Adoptive transfer EAE mouse model.

Single-cell suspensions were generated from spleen, inguinal, axial, brachial, and mandibular lymph nodes of 2D2_Foxp3.gfp donor mice [Tg(Tcra2D2,Tcrb2D2)1Kuch crossed with Treg reporter strain Foxp3^tm1Kuch on a C57BL/6 background] by passing the tissue through a 70-μm cell strainer. Naive CD4⁺ T cells were obtained by pre-enrichment using an “untouched” CD4⁺ T Cell Isolation Kit (Miltenyi Biotec) with subsequent flow cytometric analysis (CD4⁺ [clone RM4-5], CD44^lo [clone IM7], Foxp3.gfp^–). Cells were seeded at a density of 200,000 cells/well in a flat-bottom 96-well plate and stimulated with plate-bound anti-CD3 (clone 145-2C11, 4 μg/mL, Bio X Cell) and soluble anti-CD28 (clone PV-1, 2 μg/mL, Bio X Cell). Recombinant cytokines (all from R&D Systems) and mAbs (anti–IFN-γ and anti–IL-4 [both 10 μg/mL], from Bio X Cell plus 25 ng/mL IL-6 and 2 ng/mL TGF-β1 or IL-1β, IL-6, IL-23 [all 25 ng/mL], respectively) were added to DMEM (supplemented with 10% FCS, 50 μM β-mercaptoethanol, MEM-NEAA, MEM vitamins, folic acid, 50 U/mL penicillin, 50 μg/mL streptomycin, and 0.1 mg/mL gentamicin) with or without addition of 40 mM NaCl. Cells were cultured for 3.5 days before adoptive transfer. Differentiated T cells were injected i.v. into Rag1-deficient recipient mice (Rag1^tm1Mom) that received 200 ng PTx (MilliporeSigma) i.v. on the day of and 2 days after transfer. Clinical signs of EAE were assessed daily with the following scoring system: 0, no signs of disease; 1, loss of tone in the tail; 2, hind limb paresis; 3, hind limb paralysis; 4, tetraplegia; and 5, moribund. At the peak of disease (29 days), CNS-infiltrating cells were isolated after perfusion through the left cardiac ventricle with PBS. Brain and spinal cord were dissected and digested with collagenase D (2.5 mg/mL) and DNase I (1 mg/mL) at 37°C for 45 minutes. After passing the tissue through a 70-μm cell strainer, cells were separated by discontinuous Percoll gradient (70%/37%) centrifugation. Mononuclear cells were isolated from the interphase.

Gene expression analysis.

Total RNA was extracted using TRIzol Reagent (Invitrogen, Thermo Fisher Scientific) according to the manufacturer’s instructions. A high-capacity cDNA Reverse Transcription Kit (Applied Biosystems) was used for cDNA synthesis according to the manufacturer’s protocol. Transcripts were quantified by real-time PCR with predesigned TaqMan Gene Expression Assays (SGK1, Hs00985033; NFAT5, Hs00232437; RORC2, Hs01076112; FOXP3, Hs01085834; IL10, Hs00961622; CTLA4, Hs00175480_m1; 18S, Hs03928985; LAG3, Hs00958444_g1; and ICOS, Hs00359999_m1) and reagents (Applied Biosystems). mRNA abundance was normalized to the amount of 18S rRNA and is expressed in AU.
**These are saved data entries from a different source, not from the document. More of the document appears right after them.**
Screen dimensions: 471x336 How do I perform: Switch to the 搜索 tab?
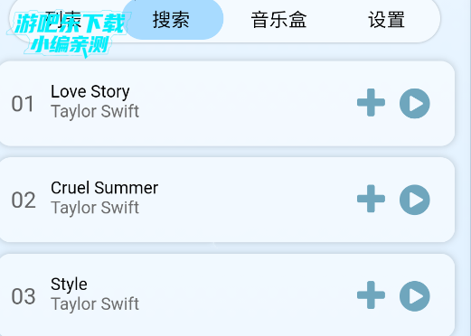(171, 20)
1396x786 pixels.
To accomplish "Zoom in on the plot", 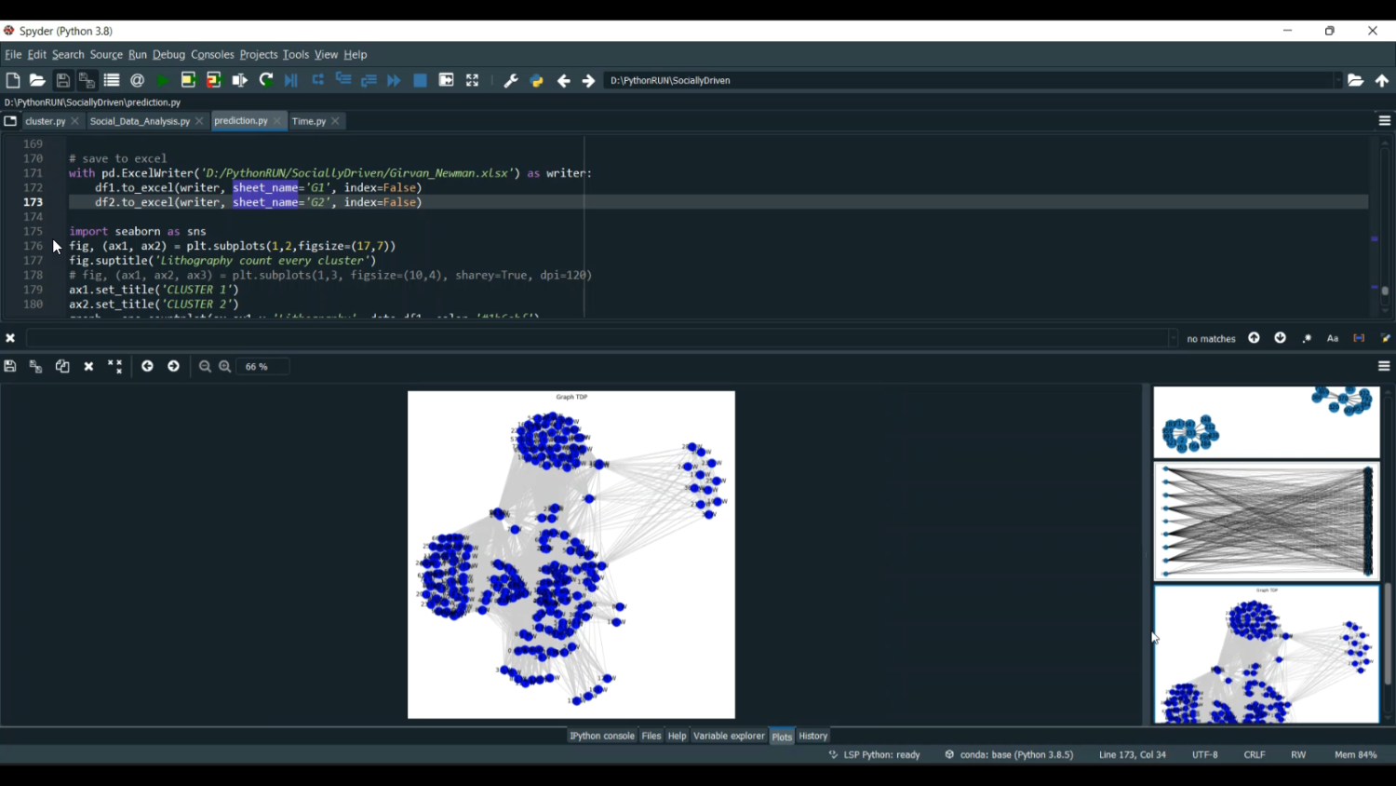I will [225, 367].
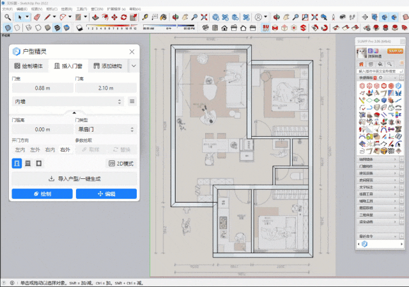Click the 门宽 0.88 m input field

coord(42,88)
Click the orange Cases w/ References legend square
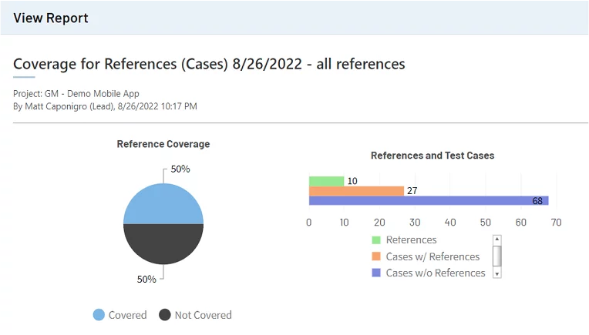The height and width of the screenshot is (335, 589). coord(376,256)
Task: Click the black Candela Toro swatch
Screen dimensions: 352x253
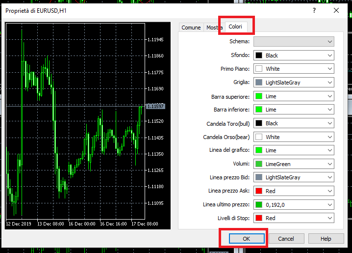Action: pyautogui.click(x=259, y=123)
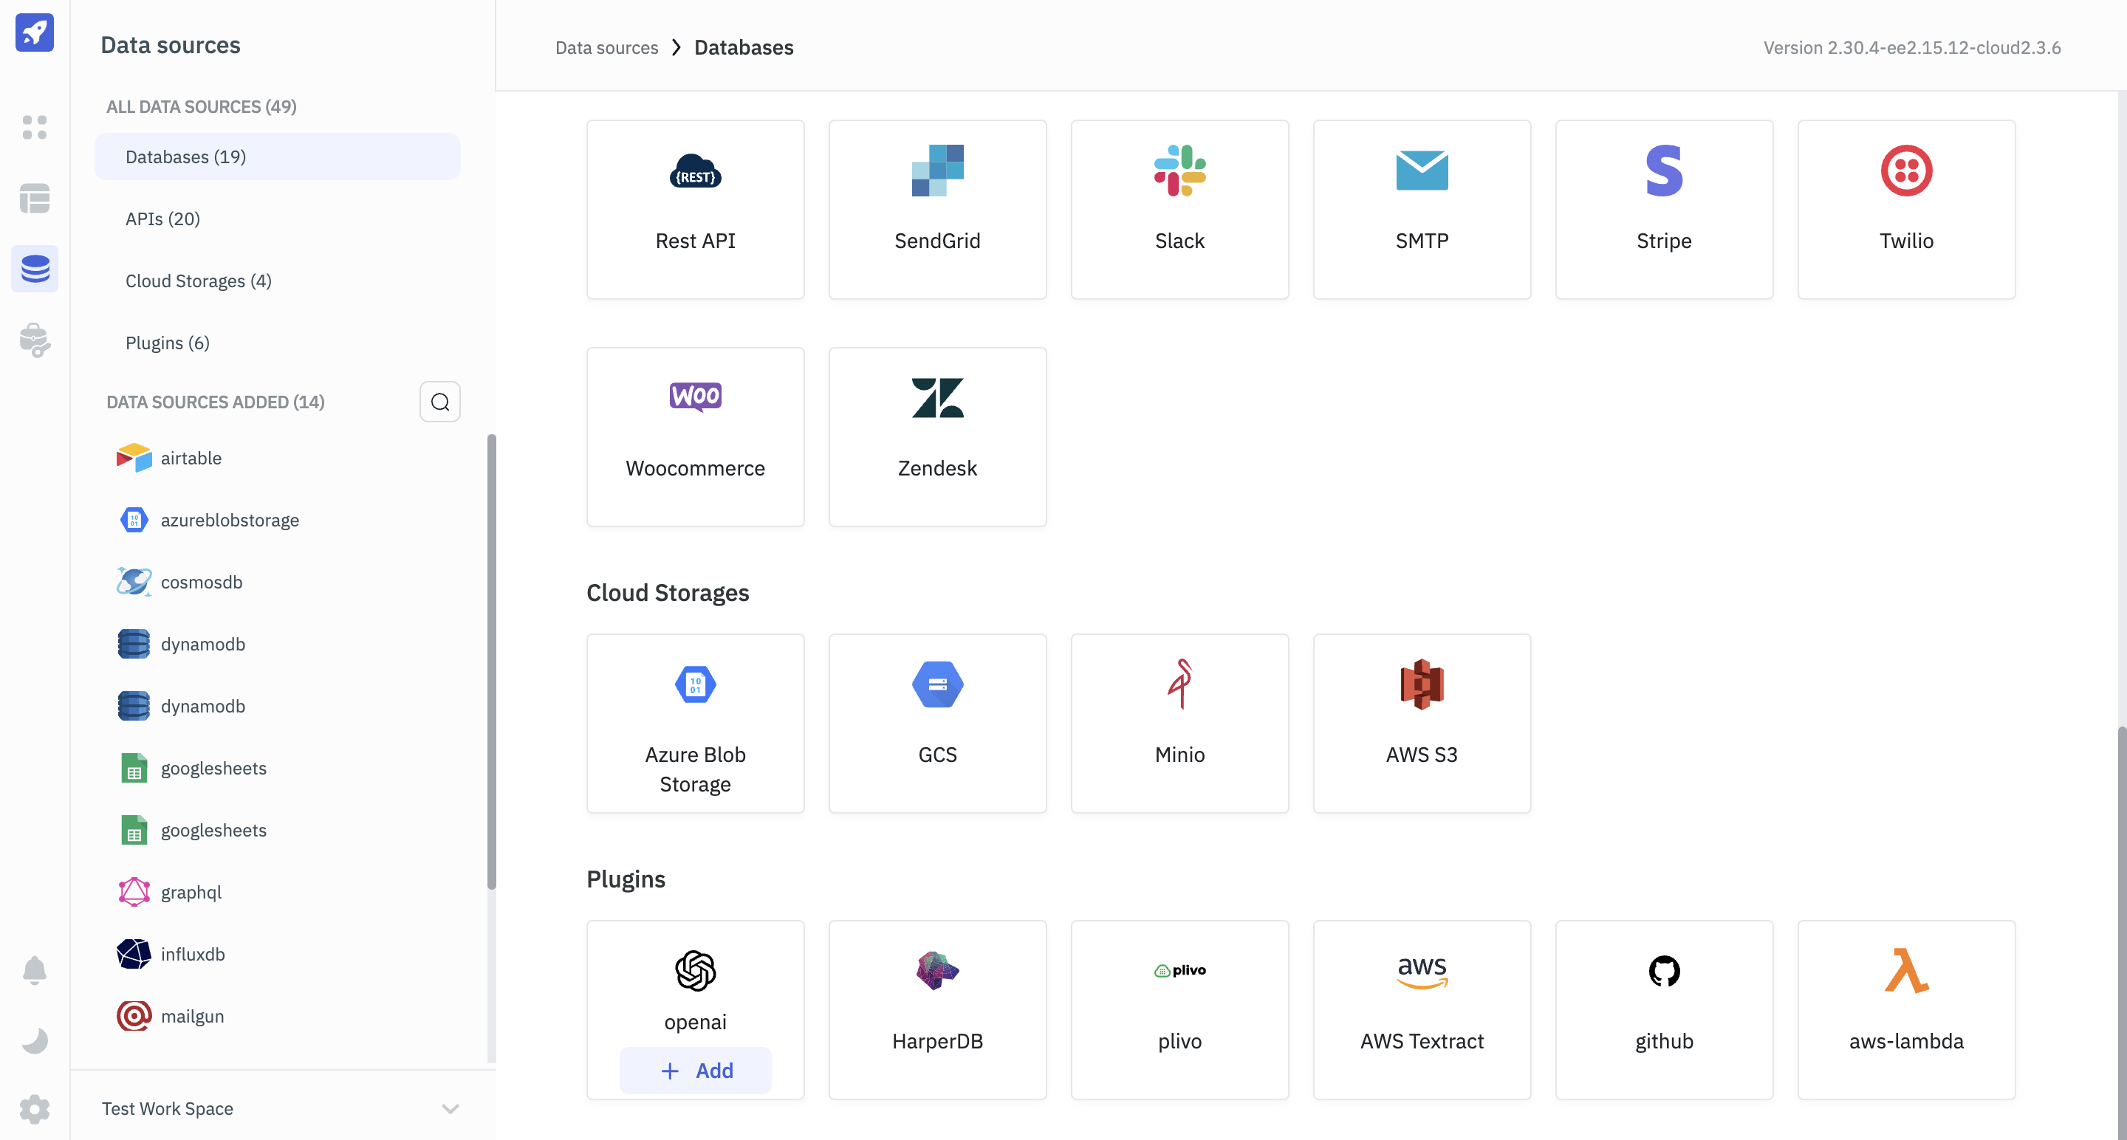Expand the Cloud Storages category filter
This screenshot has width=2127, height=1140.
click(199, 280)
For RNA-Seq analyses, Th17 cells were isolated ex vivo as described above and stimulated for 48 hours with CD3 and CD28 mAbs for a total culture duration of 5 days in the presence of low and high NaCl concentrations. Total RNA was extracted from cells lysed in TRI Reagent (MilliporeSigma) according to the manufacturer’s protocol. RNA was quantified using a NanoDrop 2000 spectrophotometer (Thermo Fisher Scientific), and its quality was verified with an Agilent 2100 Bioanalyzer (Agilent Technologies) according to the manufacturer’s guidelines.

Library preparation for RNA-Seq was performed using the TruSeq Stranded Total RNA Sample Preparation Guide (Illumina) starting with 450 ng RNA as the input for each sample. Only 11 cycles were used for PCR amplification to minimize PCR bias. The barcoded libraries were sequenced on a HiSeq 2500 (Illumina) with paired-end, 100-bp reads. Approximately 6 Gb of sequencing reads were produced on average per sample. The reads were mapped to the reference transcriptome built from the human genome assembly hg38 (GRCh38) using STAR, version 2.6.1a (62). Transcripts were quantified with Salmon, version 0.11.3, in the alignment-based mode (63). Downstream analyses were performed with the statistical framework R (ISBN 3-900051-07-0). Differentially expressed genes were identified using the R package DESeq2 (64), taking into consideration the effect of samples. No fold-change cutoff was set for determining differentially expressed genes, thus, all genes with a FDR of less than 0.05 by the Wald test were considered significantly dysregulated. Plots were produced with the R package ggplot2 (65). The clusterProfiler R package (66) was used for GSEA, and genes were ranked according to the shrunken fold-change values calculated by DESeq2, as previously suggested (64). Our raw data are publicly available in the NCBI’s Gene Expression Omnibus database (GEO GSE148669).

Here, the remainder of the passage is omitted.